Emma’s Climate Story


Emma Hurst


Oshkosh, WI 54901

How are you sensing climate change?

Near my college apartment, there is a small nature preserve. Located behind an elementary school, the space doubles as an outdoor classroom, harboring endless discovery and appreciations of Wisconsin nature. The ponds, swift-flowing creeks, timeless trees are ever-present observers of the people who make the short walk along the beaten path. I spent a month observing this space, placing myself silently amongst the privacy of the forest. While these observations began initially as an assignment to observe a natural space of our choosing, it led me to make more astute observations about what I was really seeing. All through the month of February, I was noticing subtle changes in the ways a typical Wisconsin winter was evolving. The temperatures fluctuated between negative 20 degrees and as high as 45 degrees. This caused the ice and snow to grow and shrink rapidly, leading to periods of both spring-like slush and subarctic ice within the span of one month. The trees were whipped around by the high-speed winter winds, while also expecting spring growth with the sporadic rise in temperatures. Even the birds would come and go to the area, anticipating a spring that never seemed to stick around.
All of these observations, along with countless others that may have escaped my senses, I couldn’t help but notice the stark differences from this February compared to previous ones. While it was wonderful to have warm breezes and singing birds back, it felt wrong for them to be here so early. February, as it is in most midwestern states, is unbearably cold. And yet, they are becoming more and more tolerable as the years go on. And while this may seem like a positive change for Wisconsin, it rubs me the wrong way. The subtle changes of both weather and nature are the ones I find myself paying the utmost attention to. Living in Wisconsin for my whole life, I know the ins and outs of what to look out for in the climate. However, it is impossible to pinpoint where seasons end and begin, when the snow will fully cover the ground, and when the ground will thaw enough for the first planting of spring flowers to start. All of these prior observations, coupled with my observation assignment, helped me to realize that what I was seeing was my own monitoring of the climate.

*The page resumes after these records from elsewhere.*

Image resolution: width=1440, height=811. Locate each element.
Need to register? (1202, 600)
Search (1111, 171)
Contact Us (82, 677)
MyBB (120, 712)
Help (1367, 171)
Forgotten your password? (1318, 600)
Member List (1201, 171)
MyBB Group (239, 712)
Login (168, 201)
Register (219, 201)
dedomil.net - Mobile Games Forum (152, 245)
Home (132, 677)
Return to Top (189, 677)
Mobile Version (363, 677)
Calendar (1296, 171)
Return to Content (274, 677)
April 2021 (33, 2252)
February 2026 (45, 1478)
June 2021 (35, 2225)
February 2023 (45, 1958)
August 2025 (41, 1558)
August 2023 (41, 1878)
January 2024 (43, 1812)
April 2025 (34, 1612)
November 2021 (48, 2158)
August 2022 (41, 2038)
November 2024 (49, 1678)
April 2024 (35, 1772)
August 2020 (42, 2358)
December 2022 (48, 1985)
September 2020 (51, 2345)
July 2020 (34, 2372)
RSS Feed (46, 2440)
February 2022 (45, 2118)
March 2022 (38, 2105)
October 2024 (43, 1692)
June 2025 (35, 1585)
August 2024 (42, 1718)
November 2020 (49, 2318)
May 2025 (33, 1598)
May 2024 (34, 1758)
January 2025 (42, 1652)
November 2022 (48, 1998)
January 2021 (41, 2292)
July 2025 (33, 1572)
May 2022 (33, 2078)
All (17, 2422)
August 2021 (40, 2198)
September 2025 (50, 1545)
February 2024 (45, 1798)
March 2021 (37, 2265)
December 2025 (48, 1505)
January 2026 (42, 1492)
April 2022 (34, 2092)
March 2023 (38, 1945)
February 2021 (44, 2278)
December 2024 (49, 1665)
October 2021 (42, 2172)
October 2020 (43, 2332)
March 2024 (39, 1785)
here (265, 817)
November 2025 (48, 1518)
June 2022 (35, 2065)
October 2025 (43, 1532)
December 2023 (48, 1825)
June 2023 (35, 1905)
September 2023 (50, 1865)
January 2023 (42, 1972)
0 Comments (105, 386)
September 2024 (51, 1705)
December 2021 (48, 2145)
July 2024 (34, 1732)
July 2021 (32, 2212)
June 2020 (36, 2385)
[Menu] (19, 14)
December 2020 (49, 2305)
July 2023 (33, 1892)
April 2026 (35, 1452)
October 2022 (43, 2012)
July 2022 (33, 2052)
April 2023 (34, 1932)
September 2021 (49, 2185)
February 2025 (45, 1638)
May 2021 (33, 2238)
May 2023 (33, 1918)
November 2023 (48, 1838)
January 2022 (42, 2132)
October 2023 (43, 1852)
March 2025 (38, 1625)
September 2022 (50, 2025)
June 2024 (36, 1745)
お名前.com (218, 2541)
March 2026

How do these changes make you feel?

After gathering all of my observations together, I realized that they really made me feel numb. While I understand the overarching consequences of climate change as much as the next college student, I cannot place myself in the narrative. Namely, I am unable to fully comprehend what the changes in the climate will do to me, specifically. While this seems like a self-centered approach, it is nearly impossible to view the effects of the climate without it. These are the changes that I am able to see, while others may not. Because of this, we have to be able to see ourselves within this “grand scheme of things”. We try to do so, staying informed with informational Instagram posts and reading the occasional article that piques our interest. And yet, it’s all too much. I constantly find myself drowning in the waves of information about climate change. Because of this, I am now numb to it. Especially now that I see it happening around me, rather than in a distant land, I cannot wrap my head around everything. It scares me to sit and contemplate how the world is seemingly melting under my feet, and that I am just watching it happen with a miniscule grasp of how it will really affect me. It makes me feel small and seemingly helpless, despite my best efforts to educate myself and observe as often as I can.